I am a teacher at heart, and every year, for more than two decades, I have invited people to join me in the classes that I teach at the Stern School of Business at New York University. Since I teach these classes only in the spring, and the first sessions for each of the classes will be in late January, I think this is a good time to provide some details on the classes, including content and structure. If you have read these missives in prior years, much of what I say will sound familiar, but I have added new content and updated the links you will need to partake in the classes.
My Motives for Teaching
I was in the second year of my MBA program at UCLA, when I had my moment on grace. I had taken a job as a teaching assistant, almost entirely because I needed the money to pay my tuition and living expenses, and in a subject (accounting) that did not excite me in the least. A few minutes after I walked in to teach my first class, I realized that I had found what I wanted to do for the rest of my life, and I have been a teacher ever since. Since that was 1983, this will be my forty first year teaching, and I have never once regretted my choice.
I know that teaching is not a profession held in high esteem anymore, for good and bad reasons, and I will not try to defend it here.
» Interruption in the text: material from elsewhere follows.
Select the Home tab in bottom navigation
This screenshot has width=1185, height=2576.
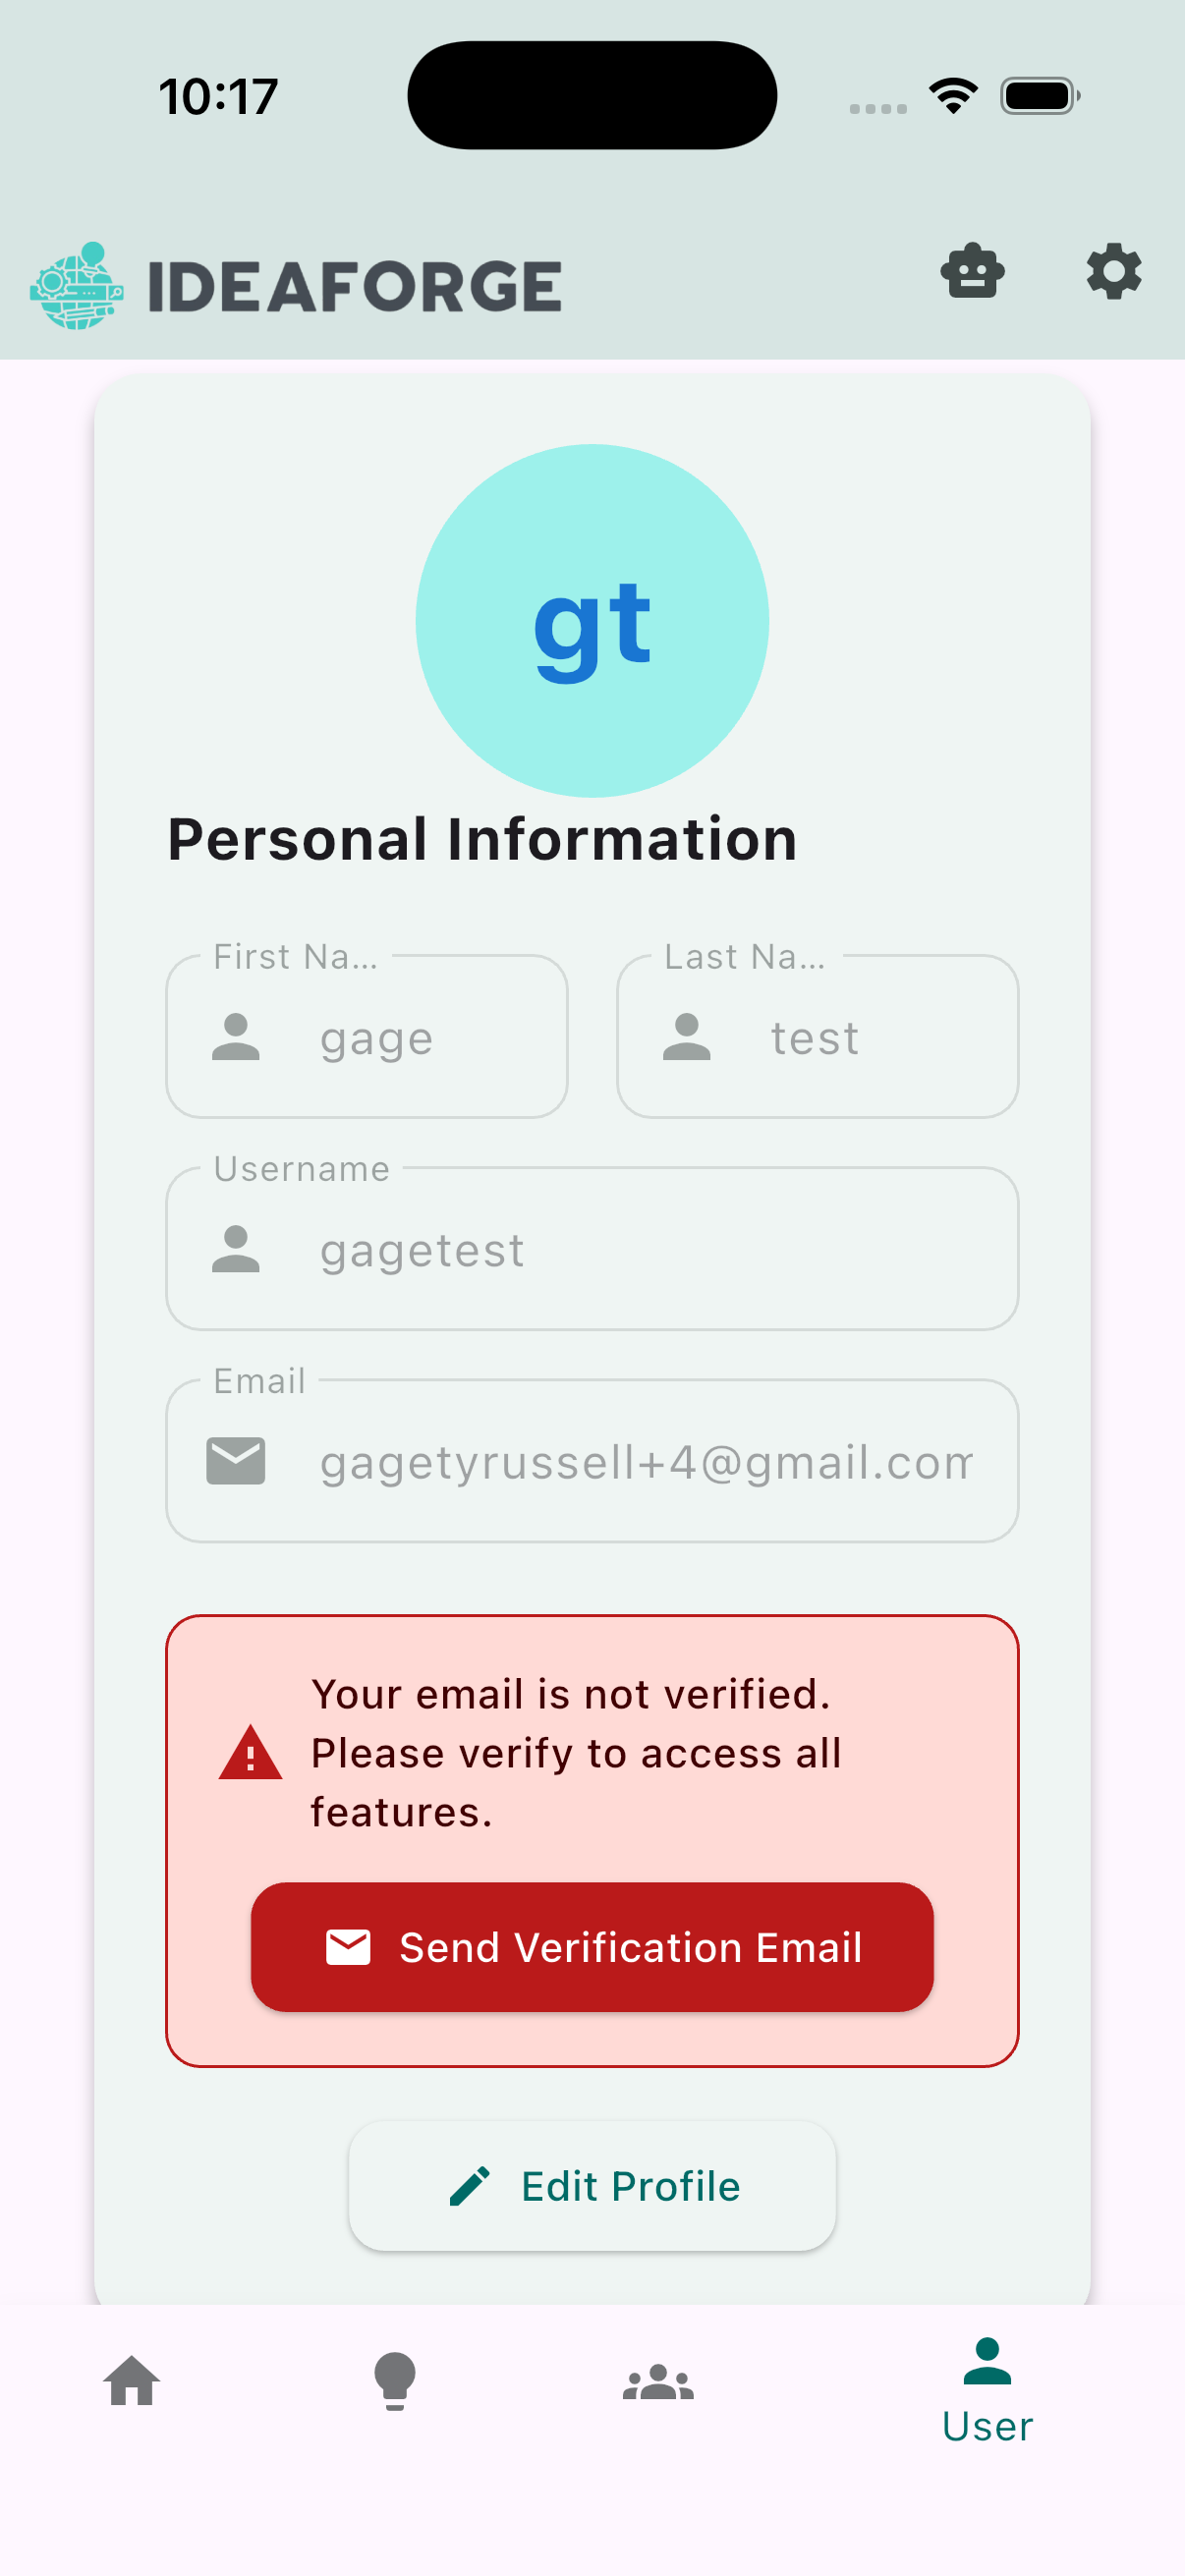[133, 2381]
It is possible that some of the critics are right, and I teach because I cannot do, but I like to think that there is more to my career choice than ineptitude. My motivations for teaching are manifold, and let me list some of them:
- I like the stage: I believe that every teacher, to some extent, has a little bit of a repressed actor in him or her, and I do enjoy being in front of an audience, with the added benefit that I get to review the audience, with the grades that I given them, rather than the other way around.
- I like to make a difference: I do not expect my students to agree with all or even much of what I have to say, but I would like to think that I sometimes change the way they think about finance, and perhaps even affect their choice of professions. I am lucky enough to hear from students who were in my classes decades ago, and to find out that my teaching made a difference in their lives.
- I like not having a boss: I would be a terrible employee, since I am headstrong, opinionated and awfully lazy, especially when I must do things I don’t like to do. As a teacher, I am my own boss and find my foibles completely understandable and forgivable.
I know that teaching may not be your cup of tea, but I do hope that you enjoy whatever you do, as much as I do teaching, and I would like to think that some of that joy comes through.
My Teaching Process
I do a session on how to teach for business school faculty, and I emphasize that there is no one template for a good teacher. I am an old-fashioned lecturer, a control freak when it comes to what happens in my classroom. In forty years of teaching, I have never once had a guest lecturer in my classroom or turned my class over to a free-for-all discussion.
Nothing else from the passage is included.